Chapitre 2 : Le contexte religieux Ding

Au-dessus de ces éléments généraux se trouve la vision du monde qui fonde et régule la vie des Ding orientaux et leur comportement quotidien. La vision du monde fonde et conditionne les valeurs et les normes dont se réclament ces peuples, c’est-à-dire le comportement quotidien de l’individu et de la communauté. En ce sens, il existe un lien inextricable entre vision du monde et conduite de vie, donc la conduite de vie, que stipule le système des valeurs et normes africaines, dépend essentiellement de la vision du monde. Ici, c’est la littérature orale en général, et chaque genre littéraire en particulier, qui en constitue la base essentielle. A travers les genres littéraires oraux sont en effet véhiculés les valeurs traditionnelles, les mœurs et les coutumes, leur univers « magique » et les croyances religieuses. Or, dans la catégorie de genres littéraires oraux sont les proverbes, les devinettes, les chansons, les symboles, les rites, les contes, les interdits, choisis et employés différemment dans plusieurs occasions. Ils sont transmis d’une génération à une autre, et chaque génération en retient un ensemble de valeurs, des traditions et des croyances religieuses.

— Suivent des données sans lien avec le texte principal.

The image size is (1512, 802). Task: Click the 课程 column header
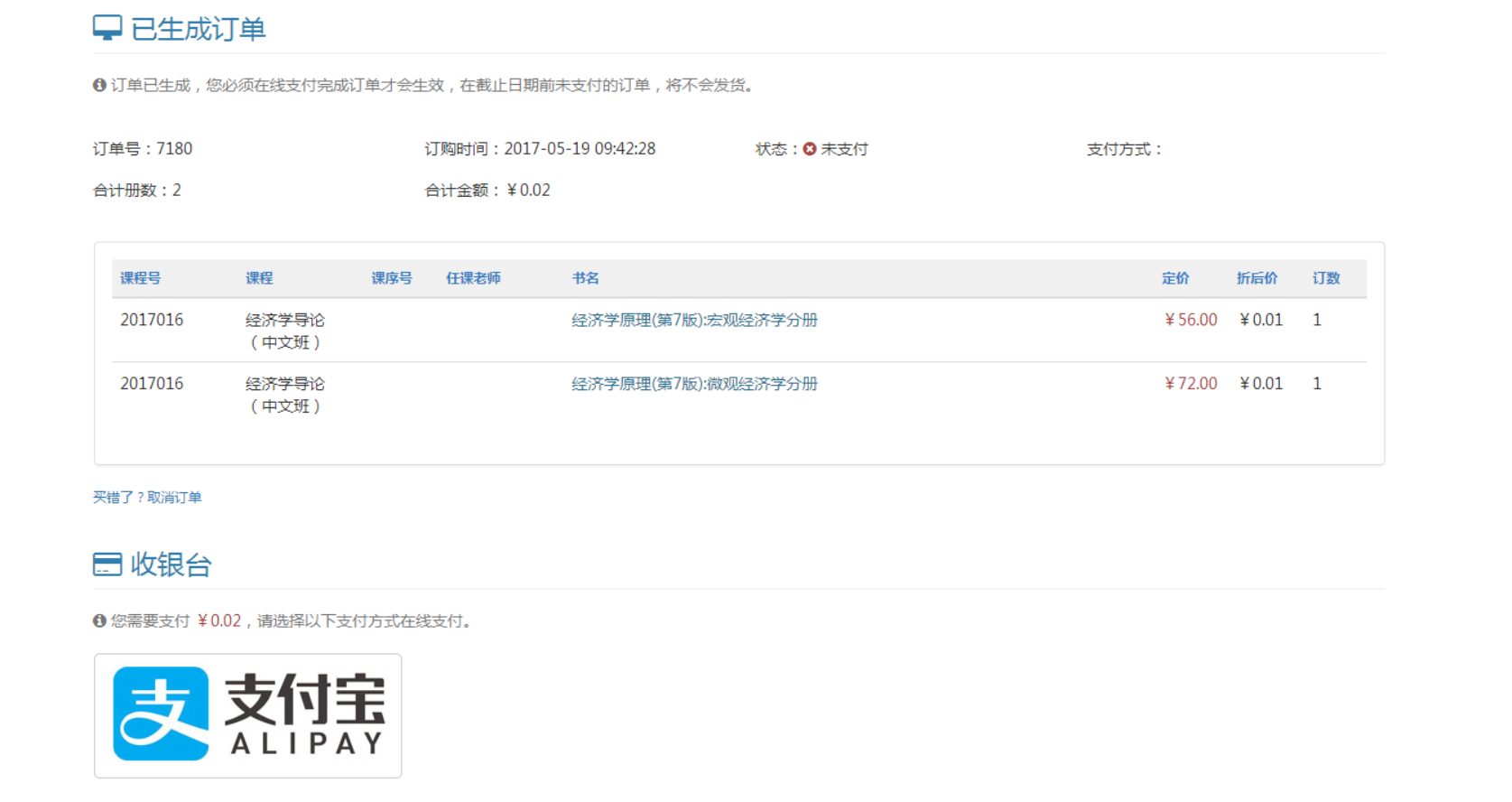(259, 278)
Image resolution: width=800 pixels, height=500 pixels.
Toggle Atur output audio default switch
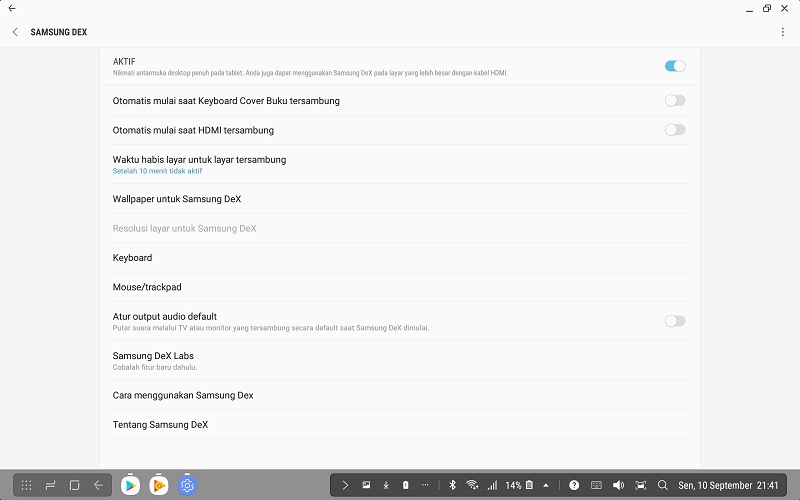[x=675, y=321]
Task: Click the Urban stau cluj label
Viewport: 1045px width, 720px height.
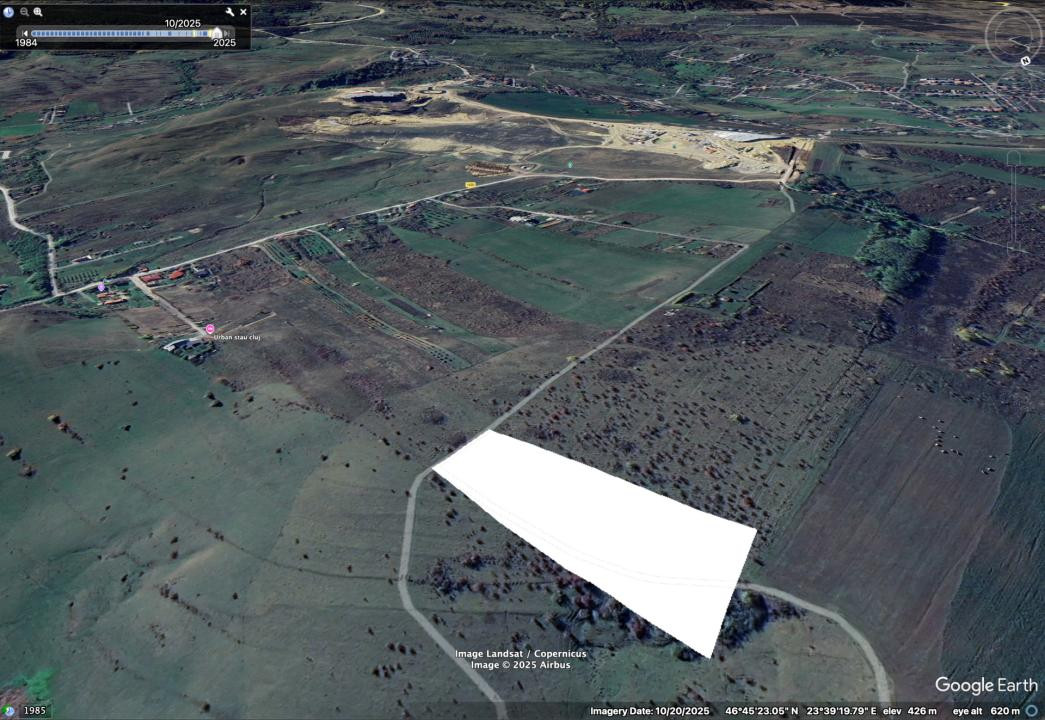Action: tap(236, 338)
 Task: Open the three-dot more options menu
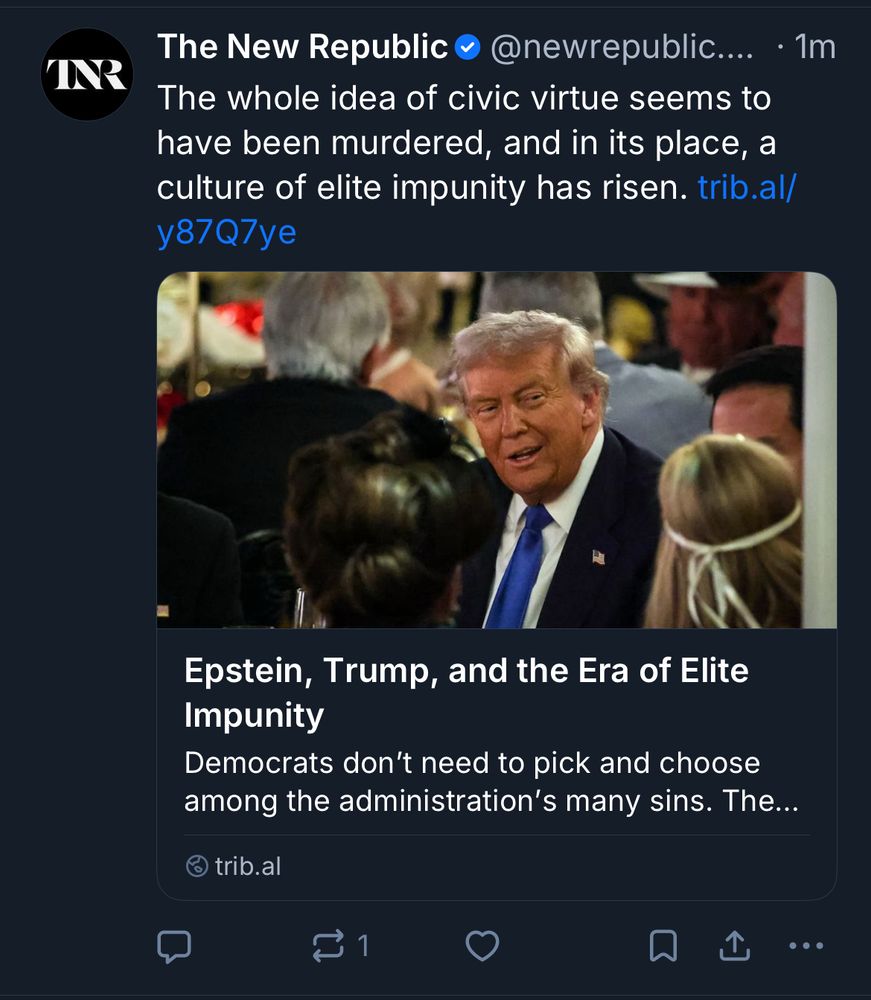[806, 945]
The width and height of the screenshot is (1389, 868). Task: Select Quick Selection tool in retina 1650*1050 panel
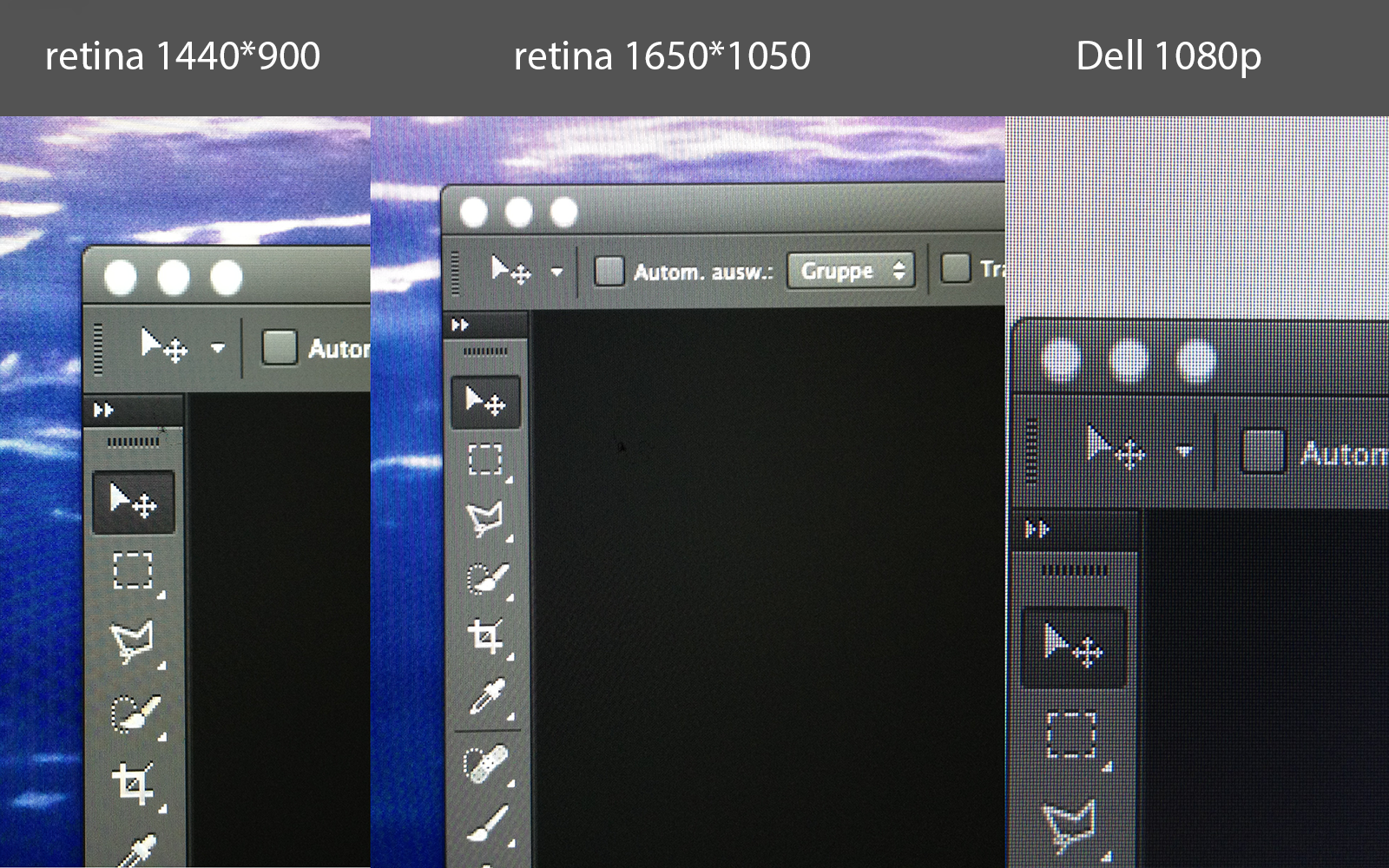tap(485, 578)
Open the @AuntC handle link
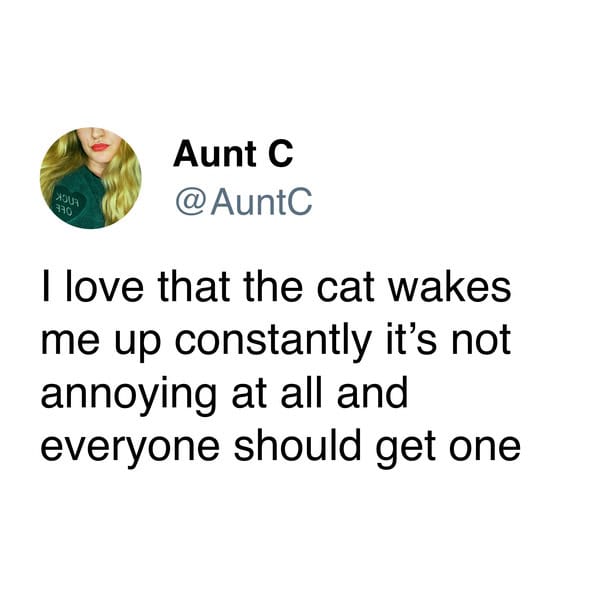 pyautogui.click(x=244, y=201)
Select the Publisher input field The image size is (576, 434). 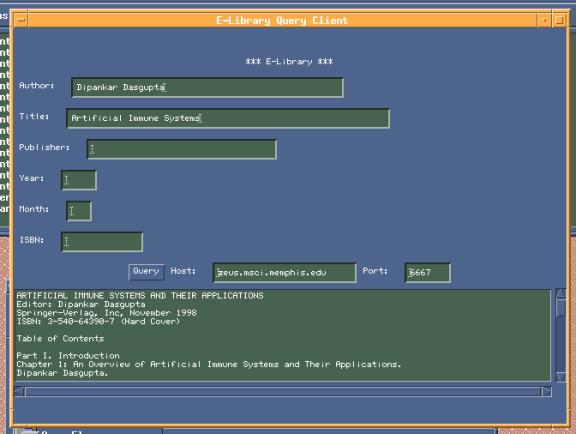click(182, 149)
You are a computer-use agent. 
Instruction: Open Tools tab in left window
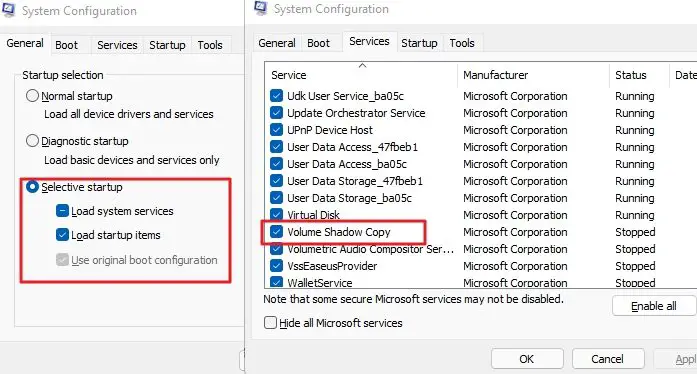tap(210, 45)
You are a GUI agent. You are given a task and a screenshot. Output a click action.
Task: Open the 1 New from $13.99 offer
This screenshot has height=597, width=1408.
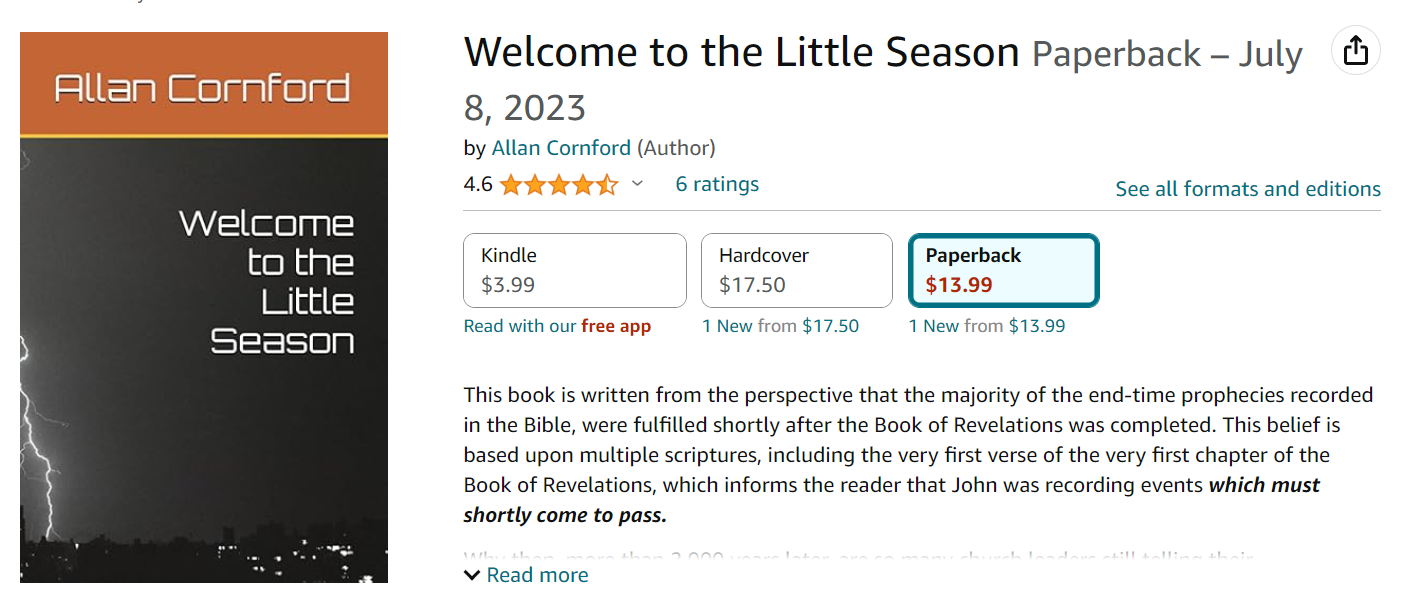pos(987,326)
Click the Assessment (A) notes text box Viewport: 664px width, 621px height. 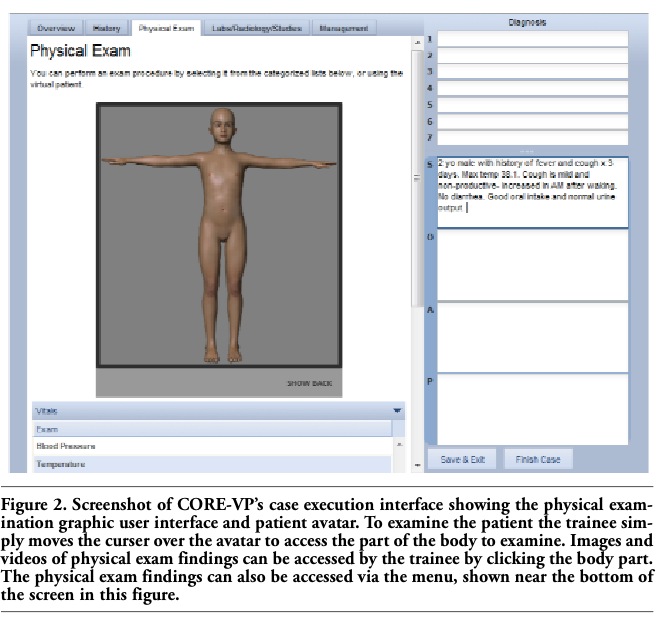pyautogui.click(x=532, y=337)
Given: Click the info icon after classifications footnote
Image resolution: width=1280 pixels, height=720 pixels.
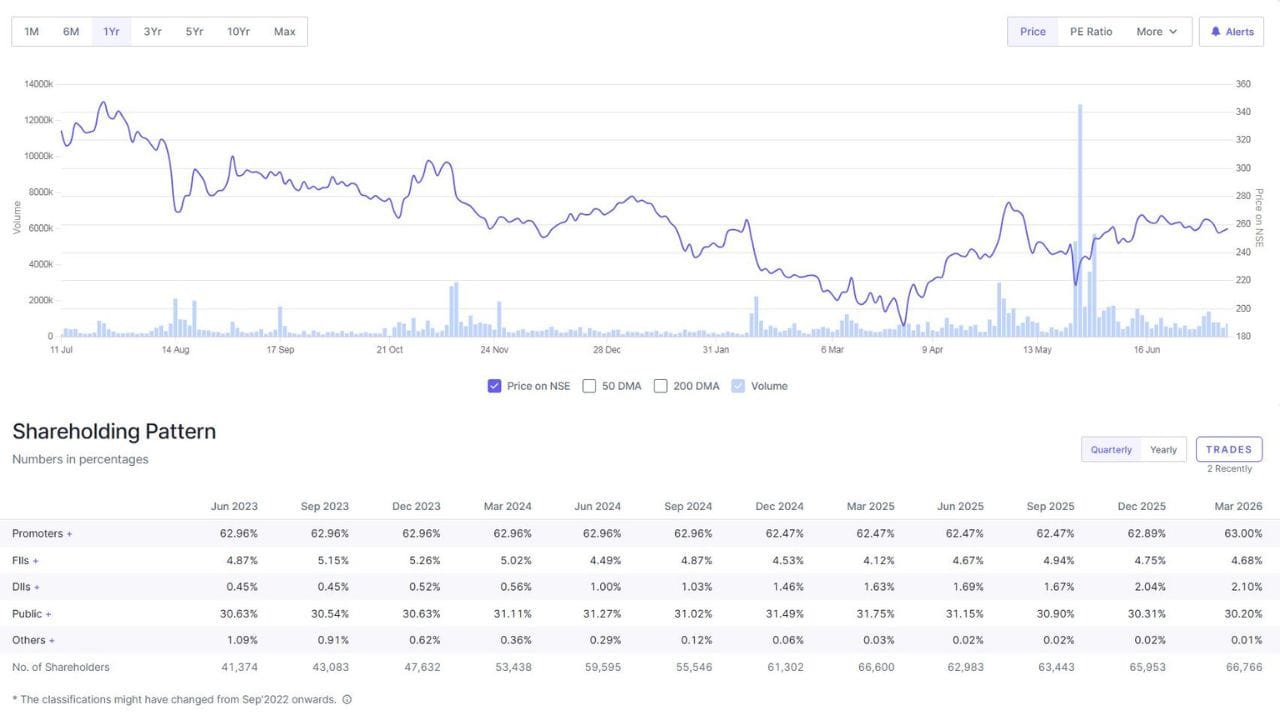Looking at the screenshot, I should click(347, 700).
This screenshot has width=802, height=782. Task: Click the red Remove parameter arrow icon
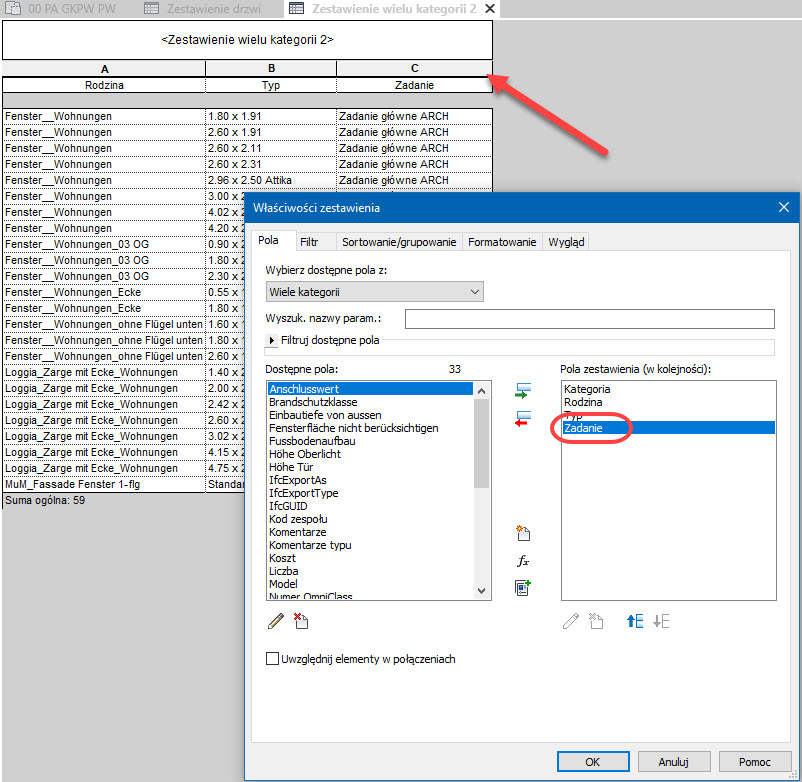[522, 418]
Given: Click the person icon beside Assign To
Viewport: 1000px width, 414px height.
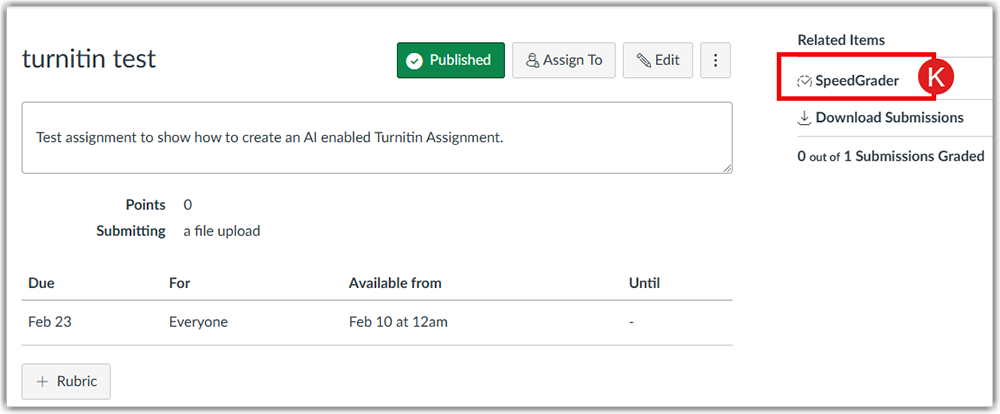Looking at the screenshot, I should click(532, 61).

Chez les Ding orientaux, on trouve donc aussi des proverbes, des contes, des interdits, des devinettes et des chansons. Nous n’allons pas nous préoccuper de l’approche épistémologique de tous les éléments des genres littéraires. Pour saisir la « mentalité Ding », nous avons choisi deux entrées : l’univers religieux et magique, ainsi que les chansons. Du contexte religieux dépendent la conscience collective Ding et la production littéraire diversifiée. L’aspect pratique de ce contexte sera élucidé dans l’analyse de chansons élégiaques, de berceuses et de chansons exécutées à l’occasion de la naissance des jumeaux. Notre attention sera particulièrement centrée sur les chansons de jumeaux comme expression sociale concrète de certains éléments de l’univers magico religieux dont fait partie l’association des jumeaux, magyaa. Elles constituent ainsi pour nous une des catégories littéraires orales où sont cumulés plusieurs aspects de la représentation des Ding sur les valeurs. D’une façon générale, la connaissance de ces deux genres littéraires choisis, religion et chansons, pourra nous offrir des représentations du monde chez les Ding orientaux et la trame d’éléments socioculturels de leur identité et du système de leurs valeurs traditionnelles. En effet, les populations Ding connaissent la diversité des valeurs, une résultante de la rencontre des valeurs de l’Occident et de la tradition. L’éducation des enfants est confrontée à cette diversité, la culture Ding en soi l’est aussi. C’est fondamentalement à travers l’éducation et la culture Ding, ainsi qu’à travers l’identité de l’enfant que circulent ces diverses valeurs. Les populations Ding n’échappent pas aux incessantes mutations et aux changements historiques aux niveaux socioculturel et physique (géographique). Cela touche aussi bien leurs structures sociopolitiques, les personnes, leur économie, leurs mœurs et coutumes, que leur identité socioculturelle et leur système des valeurs. A cet égard, il convient d’analyser le contexte social général des Ding orientaux.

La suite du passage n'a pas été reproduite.